通过分析转录因子扰动引起的全局基因表达变化，研究人员构建了心脏发育过程中的基因调控网络。他们发现，NKX2-5和TBX20的扰动引起高度相似的转录组变化，共有146个基因程序重叠，提示这两个因子在心脏发育中可能存在协同作用。相反，TBX20和TBX5的扰动相关性较低，表明它们在心脏发育中可能具有 distinct 功能。

特别值得注意的是，SOX17和GRHL2的扰动引起的转录组变化与已知心脏转录因子(NKX2-5、TBX20、TBX5)呈负相关，这与SOX17在内胚层分化中的关键作用一致。研究人员还发现，TBX5、NKX2-5、TBX20、GATA4或NKX2-6的CRISPRi抑制均能调控已知心脏转录因子IRX4的表达，这与先前小鼠研究中这些因子在心室发育过程中调控IRX4的结果一致。

解析NKX2-5抑制的下游效应物

研究数据揭示了一个新的调控联系：在心肌细胞分化过程中，NKX2-5的CRISPRi抑制导致NRG1的显著上调。这种调控具有特异性，因为TBX5或IRX4的抑制不会显著上调NRG1表达。通过生成H9 NKX2-5 CRISPRi胚胎干细胞并分化为心肌细胞，研究人员验证了多个心脏基因的表达改变，包括离子通道(RYR2和KCNH7)、肌节蛋白(TNNT2)、信号配体(BMP4)以及心室发育调节因子(HEY2和FHL2)。

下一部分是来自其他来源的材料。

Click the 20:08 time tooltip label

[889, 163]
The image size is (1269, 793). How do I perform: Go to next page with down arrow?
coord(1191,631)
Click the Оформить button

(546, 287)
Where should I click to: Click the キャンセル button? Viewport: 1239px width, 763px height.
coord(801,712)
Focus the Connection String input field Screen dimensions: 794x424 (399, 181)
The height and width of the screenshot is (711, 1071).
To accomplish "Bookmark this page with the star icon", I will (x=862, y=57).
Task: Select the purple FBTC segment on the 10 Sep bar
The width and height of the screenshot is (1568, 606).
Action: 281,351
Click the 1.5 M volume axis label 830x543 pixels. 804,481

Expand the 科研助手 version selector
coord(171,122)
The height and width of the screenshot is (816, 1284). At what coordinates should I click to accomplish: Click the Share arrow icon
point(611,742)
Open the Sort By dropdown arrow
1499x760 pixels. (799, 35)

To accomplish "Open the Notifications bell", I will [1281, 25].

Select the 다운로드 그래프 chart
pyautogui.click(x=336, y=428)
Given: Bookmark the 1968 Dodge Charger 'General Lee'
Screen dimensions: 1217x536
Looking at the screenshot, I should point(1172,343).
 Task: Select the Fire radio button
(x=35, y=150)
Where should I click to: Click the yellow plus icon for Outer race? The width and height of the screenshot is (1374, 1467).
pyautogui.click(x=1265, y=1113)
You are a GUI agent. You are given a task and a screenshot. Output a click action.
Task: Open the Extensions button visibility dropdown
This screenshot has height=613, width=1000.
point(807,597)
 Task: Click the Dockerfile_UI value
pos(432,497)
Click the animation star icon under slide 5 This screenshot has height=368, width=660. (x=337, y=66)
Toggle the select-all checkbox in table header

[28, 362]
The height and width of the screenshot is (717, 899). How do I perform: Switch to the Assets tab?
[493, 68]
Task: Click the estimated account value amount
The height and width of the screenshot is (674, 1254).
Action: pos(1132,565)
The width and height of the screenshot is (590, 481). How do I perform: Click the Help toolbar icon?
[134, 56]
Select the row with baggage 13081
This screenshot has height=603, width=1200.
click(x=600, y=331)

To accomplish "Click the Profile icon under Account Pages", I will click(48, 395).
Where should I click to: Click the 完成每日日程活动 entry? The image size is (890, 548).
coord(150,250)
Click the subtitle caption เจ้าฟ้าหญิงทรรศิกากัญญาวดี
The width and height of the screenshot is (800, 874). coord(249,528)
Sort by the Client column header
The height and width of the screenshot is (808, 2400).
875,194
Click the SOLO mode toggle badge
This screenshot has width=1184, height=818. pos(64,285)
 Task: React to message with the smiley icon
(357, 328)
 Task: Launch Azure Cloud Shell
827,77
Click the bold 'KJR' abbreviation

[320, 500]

特别值得注意的是，心脏祖细胞发育中的重要转录因子SIX1在NKX2-5抑制后表达上调，这与Nkx2-5缺陷小鼠心脏过度小梁化的表型一致。另一个心脏发育关键因子ISL1也在NKX2-5 CRISPRi细胞中上调，证实了NKX2-5对ISL1的直接抑制作用。这些发现支持了NKX2-5通过抑制NRG1表达来确保适当的小梁形成和心室发育的假设。

研究结论与意义

本研究系统优化了Perturb-seq技术在干细胞分化系统中的应用，建立了稳定高效的实验平台。通过工程化改造干细胞系、优化sgRNA递送策略、实施严格的质量控制步骤，研究人员成功克服了hPSC中转基因沉默、分化异步等技术难题。这些优化使大规模Perturb-seq实验在干细胞分化模型中的成本显著降低，数据质量大幅提高。

更重要的是，研究团队利用这一平台解析了心脏发育过程中的关键调控网络，特别是揭示了NKX2-5与NRG1之间的新型调控关系。这一发现为理解心室发育异常疾病的分子机制提供了重要线索。研究中建立的标准化操作程序、工程化细胞系和实验方案已通过IGVF联盟共享给科学界，为功能基因组学研究提供了宝贵资源。

该研究的创新之处在于首次系统评估了不同CRISPRi模式、基因组靶标、干细胞系和sgRNA递送系统在分化背景下的性能，为未来基于干细胞的功能基因组学研究设立了新标准。这些工具和方法的建立将加速对发育生物学和疾病机制的理解，特别是在心脏发育和先天性心脏病研究领域具有重要应用价值。